§ Short exercise
Pick up the Polars introduction at the point where it ends and continue writing it.

§ Excerpted text

* * * * * * *

# An introduction to Polars

This demo shows off the basics of polars.

[Polars User Guide](https://pola-rs.github.io/polars-book/user-guide/index.html)

[Polars API](https://pola-rs.github.io/polars/py-polars/html/reference/)

In [None]:
# Install polars
!pip install polars

In [None]:
# Imports

import polars as pl
import pandas as pd
import time

# Load data from a csv

Batting Table in Baseball Database from Project 3 of DS 250

[Data dictionary](https://query.data.world/s/c3tdzy3tscdeqqajz3svl5w5yjbqnu)


In [None]:
# Loading data from csv

df = pl.read_csv("https://query.data.world/s/ikeqerehorky64m2il2vp4m4e3jrea")

In [None]:
# Inspect some dataframe properties

print("Dataframe Schema")
print(df.schema)

print("-------------------------------------------------------------------------------------")

print("Data shape")
print(df.shape)

In [None]:
# Inspect the first few rows

df.head()

# Select, Filter,  and New Columns

In [None]:
# Use select to grab a subset of columns

df.select(
    ["playerID", "yearID", "H"]
)

In [None]:
# You can also do computations inside select.

df.select(
    [
        pl.count().alias("Num Rows"),
        pl.col("G").sum().alias("Sum of G")
    ]
)

In [None]:
# Use filter to grab a subset of records that satisfy some condition

df.filter(
    pl.col("yearID")==2000
)

In [None]:
# Use with_columns to create new columns from existing ones. Serves similar purpose as mutate in R.

df.with_columns(
    [
        (pl.col("HR")+1).alias("Extra HR"),
        (pl.col("HR")-1).alias("Fewer HR")
    ]
)

# Group by aggregations

In [None]:
# Use groupby(...).agg(...) for crosstab aggregations.

df.groupby("yearID").agg(
    pl.col("HR").max().alias("Max HR")
)

In [None]:
# Chain operations

# Adds a batting average column for all players with at least one appearance at bat.
# Then computes the average batting average by year.

df.select(
    "yearID",
    "AB", # at bat
    "H" # hits
).filter(
    pl.col("AB") > 0
).with_columns(
    (pl.col("H") / pl.col("AB")).alias("Batting Avg")

* * * * * * *

§ Information shown
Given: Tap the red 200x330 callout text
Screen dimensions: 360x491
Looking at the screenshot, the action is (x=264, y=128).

* * * * * * *

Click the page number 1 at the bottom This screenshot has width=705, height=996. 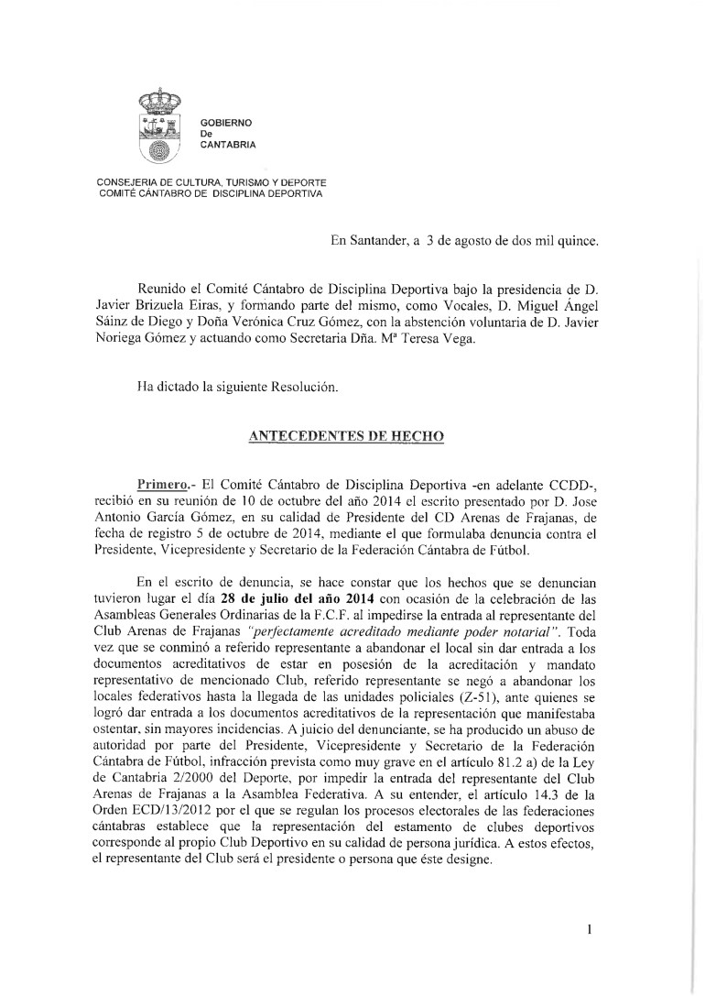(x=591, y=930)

* * * * * * *

§ Right answer
).groupby(
    "yearID"
).agg(
    pl.col("Batting Avg").mean().alias("Avg Batting Avg")
)

# Missing Data Exercise

You have probably learned a few different methods for dealing with missing data such as dropping the missing values or replacing missing values by the mean or median value of the existing values. In small groups, 

- decide on a strategy for handling the missing values in the RBI column.
- search for a way to implement the solution looking through the Polars User Guide or API
- implement your strategy


In [None]:
# Missing Data, represented as "null" in polars

df["RBI"].null_count()

In [None]:
# Implement your method for handling missing data here

nullless_rbi = ...

In [None]:
# This count should return 0.

nullless_rbi["RBI"].null_count()

# Eager vs Lazy

Pandas is eager and Spark is lazy. Polar supports both evaluation paradigms.

Excerpt from Polars user guide.
>Eager evaluation is where code is evaluated as soon as you run the code. Lazy evaluation is where running a line of code means that the underlying logic is added to a query plan rather than being evaluated.

Building a query plan allows for more efficient query evaluation on large-scale programs.


In [None]:
# Simply add lazy() to the start of your query.

df.lazy().select(
    "yearID",
    "AB", # at bat
    "H" # hits
).filter(
    pl.col("AB") > 0
).with_columns(
    (pl.col("H") / pl.col("AB")).alias("Batting Avg")
).groupby(
    "yearID"
).agg(
    pl.col("Batting Avg").mean().alias("Avg Batting Avg")
)

In [None]:
# Use collect() to materialize the results

df.lazy().select(
    "yearID",
    "AB", # at bat
    "H" # hits
).filter(
    pl.col("AB") > 0
).with_columns(
    (pl.col("H") / pl.col("AB")).alias("Batting Avg")
).groupby(
    "yearID"
).agg(
    pl.col("Batting Avg").mean().alias("Avg Batting Avg")
).collect()

In [None]:
# Caching

bat_avg_df = df.lazy().select(
    "yearID",
    "teamID",
    "AB", # at bat
    "H" # hits
).filter(
    pl.col("AB") > 0
).with_columns(
    (pl.col("H") / pl.col("AB")).alias("Batting Avg")
).cache()


print(
    bat_avg_df.groupby(
        "yearID"
    ).agg(
        pl.col("Batting Avg").mean().alias("Avg Batting Avg")
    )
)

print(
    bat_avg_df.groupby(
        ["yearID", "teamID"] 
    ).agg(
        pl.col("Batting Avg").mean().alias("Avg Batting Avg")
    )
)

# Arrow, Parquet: Need for Speed

[Parquet](https://parquet.apache.org/) is an "on-disk" storage alternative to formats like "csv". Parquet store data by column instead of by row.

[Arrow](https://arrow.apache.org/) is an "in-memory" column-oriented data structure.

Arrow and Parquet are very efficient.

See [10 things I hate about pandas](https://wesmckinney.com/blog/apache-arrow-pandas-internals/)

Polars is built on top of Arrow.

# REMINDER: DO NOT RUN IN CLASS

In [None]:
# We need a bigger dataset.

# Do not run this in class!!!

bigdata = df.sample(100000000, with_replacement=True)

bigdata.write_parquet("baseball.parquet")
bigdata.write_csv("baseball.csv")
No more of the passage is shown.